Given how much art is mindlessly derivative or intellectually vacant, naming an exhibition Thoughtless... is a bold move. The title could be a punk-like appropriation of a derisive appraisal. Then again, it could be the gallery calling it like it is. The show in question, at small A projects, falls somewhere in between those two extremes. Featuring work by Kevin Abell and Alex Felton, two recent Pacific Northwest College of Art graduates, and San Francisco-based artist Mitzi Pederson, Thoughtless... is, at times, stiflingly restrained. The entire front room—including Abell's underwhelming drawings on lined paper and some colorless drawings by Felton—sinks into shrug-inducing monochrome. But both Abell and Felton redeem themselves with much stronger work in the gallery's back room.

The weakest work comes from Pederson, who received the prestigious SECA Art Award earlier this year. Composed of scraps of photocopied paper, her collage-like pieces compel a viewer to scrutinize them for some discernible representation, but, in the end, none emerges.

Dominating the back room is, quite literally, the show's loudest work: Abell's "These Things." It's a mysterious collection of items: a speaker cabinet, a MXR distortion pedal, coiled guitar cables, a pair of leather boots, and a sweatshirt draped over a hook on the wall. Also hanging on the wall is an antiquated wooden soundboard, which Abell has gutted and rewired with altered circuitry from children's toys. When, during the performance, he "plays" it, it creates ear-splitting shrieks and swooping rumbles.
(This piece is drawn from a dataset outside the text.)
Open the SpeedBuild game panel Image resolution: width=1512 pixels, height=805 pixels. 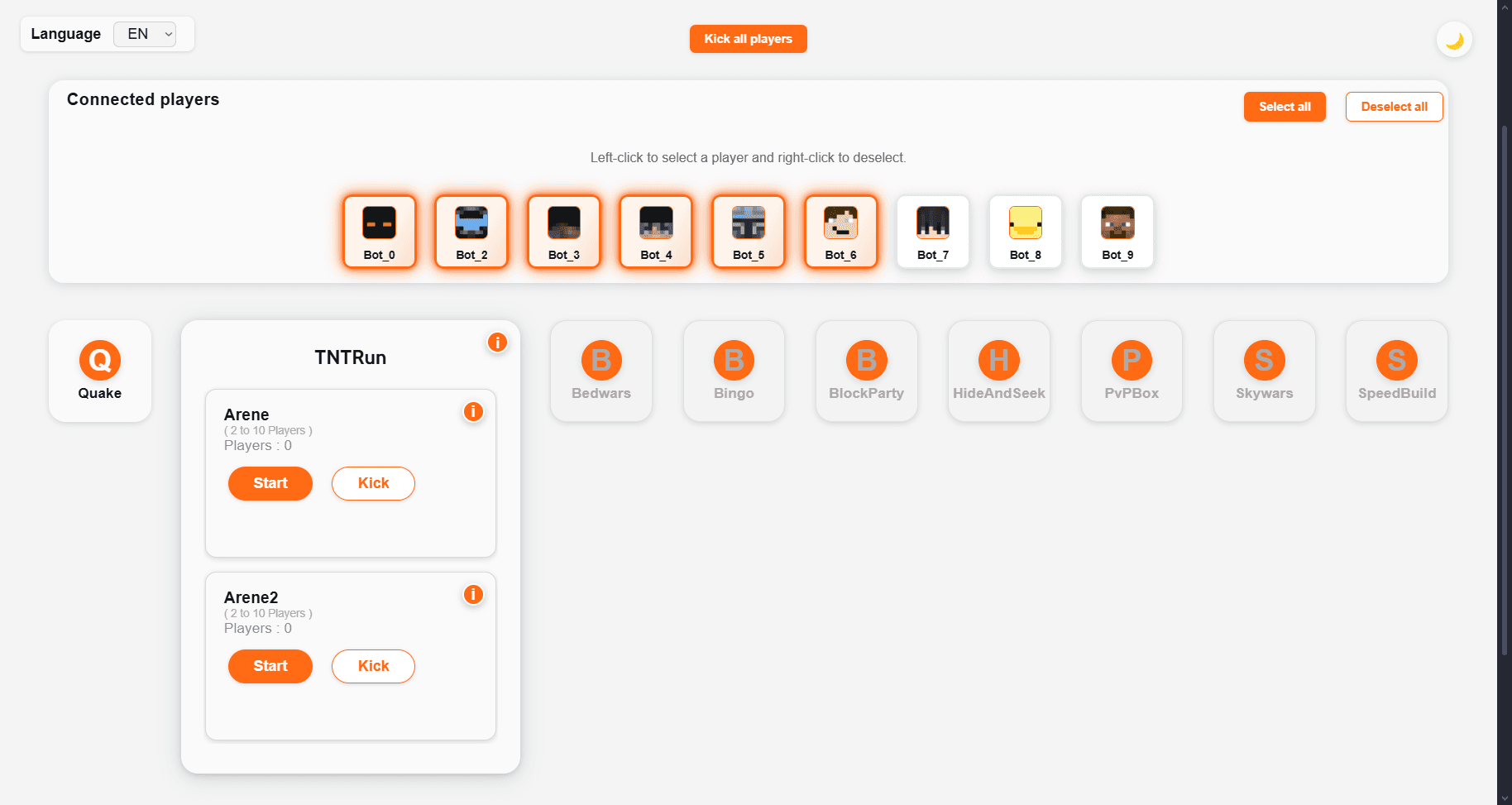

Adjacent to Abell's installation is Felton's two-minute video "Almost a Lot of Things." Using stop-motion animation, Felton's video depicts his minimal, grayscale drawings in various stages. What makes "Almost a Lot of Things" work is that multiple drawings from the video appear in the gallery, like stills extracted from the moving image. In this sense, both Felton's work—like Abell's installation/performance—is interstitially located between an event anchored in time and the physical traces it leaves behßind. These formal explorations question issues of experience, memory, and the physical. Perhaps they are aesthetically lacking, but these young artists prove the show's title must refer to someone else.